Notably, the Zacks Consensus Estimate for revenues from the Diversified Industrial — North America segment in the to-be-reported quarter currently remains high at $1,557 million, reflecting growth of 38.9% year over year. Revenues from Industrial International segment are also anticipated to be strong, with the estimate standing at $1,245 million, compared with reported revenues of $1,006 million in the year ago quarter. Further, the Aerospace segment is anticipated to rise 2.8% year over year to $559 million.

Separately, the company’s ardent lookout for strategic acquisitions has enabled it to strengthen core business. The company’s recent major investments including the CLARCOR buyout has reinforced the company’s filtration product suite, consequently driving recurring revenue growth. Further, other bolt-on acquisitions including Arnold Jäger Holding GmbH‘s operating units, President Engineering Group Limited and Helac Corporation are anticipated to prove conductive to its top-line growth, in the upcoming quarters as well.

This apart, the company’s revamped Win Strategy along with a host of simplification initiatives has helped it attain significant cost savings and expand margins. For instance, the company achieved strong adjusted segment operating margins of 16% in the fiscal first quarter, expanding 60 basis points year over year. This trend is likely to continue for the soon-to-be-reported quarter as well.

Earnings Whispers

Our proven model does not conclusively show an earnings beat for Parker-Hannifin in the to-be-reported quarter. This is because a stock needs to have both a positive Earnings ESP and a Zacks Rank #1 (Strong Buy), 2 (Buy) or 3 (Hold) for this to happen. But that is not the case here as you will see below.

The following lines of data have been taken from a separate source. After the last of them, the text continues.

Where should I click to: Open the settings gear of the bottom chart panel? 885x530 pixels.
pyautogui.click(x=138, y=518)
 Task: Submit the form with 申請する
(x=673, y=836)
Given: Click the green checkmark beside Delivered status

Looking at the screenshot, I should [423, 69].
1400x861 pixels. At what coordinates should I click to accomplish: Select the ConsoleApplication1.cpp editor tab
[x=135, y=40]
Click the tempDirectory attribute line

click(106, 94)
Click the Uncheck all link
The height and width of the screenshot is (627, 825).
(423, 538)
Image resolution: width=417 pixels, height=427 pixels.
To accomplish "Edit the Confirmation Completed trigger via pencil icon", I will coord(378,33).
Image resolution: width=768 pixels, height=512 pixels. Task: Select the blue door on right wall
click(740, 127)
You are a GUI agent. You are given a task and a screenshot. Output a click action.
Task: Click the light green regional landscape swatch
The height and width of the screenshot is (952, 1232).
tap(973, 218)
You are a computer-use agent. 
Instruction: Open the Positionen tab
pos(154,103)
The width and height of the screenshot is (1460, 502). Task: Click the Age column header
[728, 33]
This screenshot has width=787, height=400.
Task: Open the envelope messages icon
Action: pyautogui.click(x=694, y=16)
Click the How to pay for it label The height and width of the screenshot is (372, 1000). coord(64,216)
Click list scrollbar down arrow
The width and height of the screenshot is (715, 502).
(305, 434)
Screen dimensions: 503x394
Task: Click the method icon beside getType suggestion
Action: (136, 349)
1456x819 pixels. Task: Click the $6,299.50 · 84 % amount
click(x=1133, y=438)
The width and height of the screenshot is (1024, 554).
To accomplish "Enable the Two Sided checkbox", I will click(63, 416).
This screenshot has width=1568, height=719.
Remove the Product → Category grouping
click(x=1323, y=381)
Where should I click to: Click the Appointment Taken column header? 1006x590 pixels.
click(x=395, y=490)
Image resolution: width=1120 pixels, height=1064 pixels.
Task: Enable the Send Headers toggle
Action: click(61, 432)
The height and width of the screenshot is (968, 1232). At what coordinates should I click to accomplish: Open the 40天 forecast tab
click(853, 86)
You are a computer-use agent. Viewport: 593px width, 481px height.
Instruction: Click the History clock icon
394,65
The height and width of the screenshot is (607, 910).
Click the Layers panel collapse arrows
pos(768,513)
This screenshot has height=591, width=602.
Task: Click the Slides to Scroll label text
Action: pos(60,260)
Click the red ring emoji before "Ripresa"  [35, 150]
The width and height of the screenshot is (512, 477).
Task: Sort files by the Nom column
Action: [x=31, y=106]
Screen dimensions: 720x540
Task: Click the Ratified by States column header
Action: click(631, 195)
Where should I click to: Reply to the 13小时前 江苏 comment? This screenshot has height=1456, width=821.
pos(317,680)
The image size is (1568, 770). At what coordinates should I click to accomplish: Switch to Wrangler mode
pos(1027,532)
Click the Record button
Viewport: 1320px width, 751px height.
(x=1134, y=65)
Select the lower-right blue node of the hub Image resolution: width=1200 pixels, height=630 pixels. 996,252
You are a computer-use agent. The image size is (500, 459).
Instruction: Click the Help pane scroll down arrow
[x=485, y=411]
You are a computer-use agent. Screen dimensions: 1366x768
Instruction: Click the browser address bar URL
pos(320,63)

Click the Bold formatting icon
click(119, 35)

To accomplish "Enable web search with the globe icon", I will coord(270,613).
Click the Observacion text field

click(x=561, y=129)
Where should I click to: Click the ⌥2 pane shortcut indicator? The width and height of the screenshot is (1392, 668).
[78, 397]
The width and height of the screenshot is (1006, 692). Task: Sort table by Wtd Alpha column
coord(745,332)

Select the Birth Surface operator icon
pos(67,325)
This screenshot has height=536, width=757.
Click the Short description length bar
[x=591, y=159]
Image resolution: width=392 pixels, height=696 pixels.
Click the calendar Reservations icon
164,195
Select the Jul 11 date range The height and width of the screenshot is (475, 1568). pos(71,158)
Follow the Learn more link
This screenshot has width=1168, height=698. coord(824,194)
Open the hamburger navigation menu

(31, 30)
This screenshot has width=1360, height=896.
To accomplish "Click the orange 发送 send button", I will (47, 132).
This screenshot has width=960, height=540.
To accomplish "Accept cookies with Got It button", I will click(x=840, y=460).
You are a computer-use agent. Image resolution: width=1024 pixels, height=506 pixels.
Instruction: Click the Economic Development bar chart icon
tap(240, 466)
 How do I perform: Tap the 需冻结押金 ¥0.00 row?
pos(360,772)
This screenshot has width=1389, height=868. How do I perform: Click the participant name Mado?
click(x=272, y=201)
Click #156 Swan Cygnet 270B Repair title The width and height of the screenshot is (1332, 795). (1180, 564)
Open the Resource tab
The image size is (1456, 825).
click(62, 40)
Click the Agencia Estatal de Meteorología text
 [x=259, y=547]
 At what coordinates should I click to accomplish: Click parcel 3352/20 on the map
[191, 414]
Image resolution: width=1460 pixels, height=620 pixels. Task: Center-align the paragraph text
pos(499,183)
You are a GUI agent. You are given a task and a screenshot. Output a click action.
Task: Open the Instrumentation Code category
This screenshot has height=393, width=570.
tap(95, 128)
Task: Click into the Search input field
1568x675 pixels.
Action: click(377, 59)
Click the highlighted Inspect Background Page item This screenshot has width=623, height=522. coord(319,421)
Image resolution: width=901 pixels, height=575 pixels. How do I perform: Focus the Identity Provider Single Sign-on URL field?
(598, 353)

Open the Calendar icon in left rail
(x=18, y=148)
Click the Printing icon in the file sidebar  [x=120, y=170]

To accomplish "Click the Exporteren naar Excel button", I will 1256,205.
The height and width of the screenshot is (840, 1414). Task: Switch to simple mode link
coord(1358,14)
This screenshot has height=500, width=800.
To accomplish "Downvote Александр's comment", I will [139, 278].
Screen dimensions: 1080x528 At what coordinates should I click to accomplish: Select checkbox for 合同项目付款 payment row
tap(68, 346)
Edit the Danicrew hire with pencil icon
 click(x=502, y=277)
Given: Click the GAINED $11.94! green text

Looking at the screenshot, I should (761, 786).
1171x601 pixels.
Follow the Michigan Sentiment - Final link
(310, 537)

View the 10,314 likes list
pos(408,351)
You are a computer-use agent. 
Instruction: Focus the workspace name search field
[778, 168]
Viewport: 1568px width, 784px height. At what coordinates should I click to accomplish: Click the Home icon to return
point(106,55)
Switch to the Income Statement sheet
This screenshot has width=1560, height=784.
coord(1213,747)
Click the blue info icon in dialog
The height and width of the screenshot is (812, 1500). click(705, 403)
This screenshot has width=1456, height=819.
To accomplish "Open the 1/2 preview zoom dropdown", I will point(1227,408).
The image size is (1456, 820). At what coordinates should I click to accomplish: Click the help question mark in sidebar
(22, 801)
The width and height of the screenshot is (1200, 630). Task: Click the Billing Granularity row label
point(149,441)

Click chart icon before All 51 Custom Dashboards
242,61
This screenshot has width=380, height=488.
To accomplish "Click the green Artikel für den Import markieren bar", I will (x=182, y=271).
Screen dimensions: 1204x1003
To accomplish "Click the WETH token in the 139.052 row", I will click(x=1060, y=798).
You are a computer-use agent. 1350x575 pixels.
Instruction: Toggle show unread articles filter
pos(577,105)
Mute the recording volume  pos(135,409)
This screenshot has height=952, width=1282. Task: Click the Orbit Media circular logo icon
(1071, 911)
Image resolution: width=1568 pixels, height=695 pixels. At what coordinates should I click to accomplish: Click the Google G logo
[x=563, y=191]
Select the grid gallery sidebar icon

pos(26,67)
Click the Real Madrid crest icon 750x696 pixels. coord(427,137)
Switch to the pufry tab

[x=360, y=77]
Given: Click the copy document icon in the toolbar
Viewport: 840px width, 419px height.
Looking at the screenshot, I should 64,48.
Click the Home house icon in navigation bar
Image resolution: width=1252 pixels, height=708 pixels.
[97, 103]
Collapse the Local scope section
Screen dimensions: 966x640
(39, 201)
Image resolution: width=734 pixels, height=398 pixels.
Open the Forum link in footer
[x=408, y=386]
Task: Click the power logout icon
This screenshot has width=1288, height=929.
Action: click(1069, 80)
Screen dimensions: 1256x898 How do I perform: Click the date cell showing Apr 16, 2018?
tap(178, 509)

Zacks ESP: Earnings ESP for the company is -0.52% as the Most Accurate estimate is pegged at $2.05, lower than the Zacks Consensus Estimate of $2.06. You can uncover the best stocks to buy or sell before they’re reported with our Earnings ESP Filter.

Zacks Rank: Parker-Hannifin has a Zacks Rank #2, which increases the predictive power of the ESP. However, the company’s ESP of -0.52% makes surprise prediction difficult.

Note that we caution against Sell-rated stocks (Zacks Rank #4 or 5) going into an earnings announcement, especially when the company is seeing negative estimate revisions.

Stocks to Consider

Here are some companies that you may want to consider, as our model shows that these have the right combination of elements to post an earnings beat this quarter:

Deere & Company (DE - Free Report) has an Earnings ESP of +3.29% and a Zacks Rank #2. You can see the complete list of today’s Zacks #1 Rank stocks here.

Kennametal Inc. (KMT - Free Report) has an Earnings ESP of +2.21% and a Zacks Rank #2.

Milacron Holdings Corp. has an Earnings ESP of +1.52% and a Zacks Rank #2.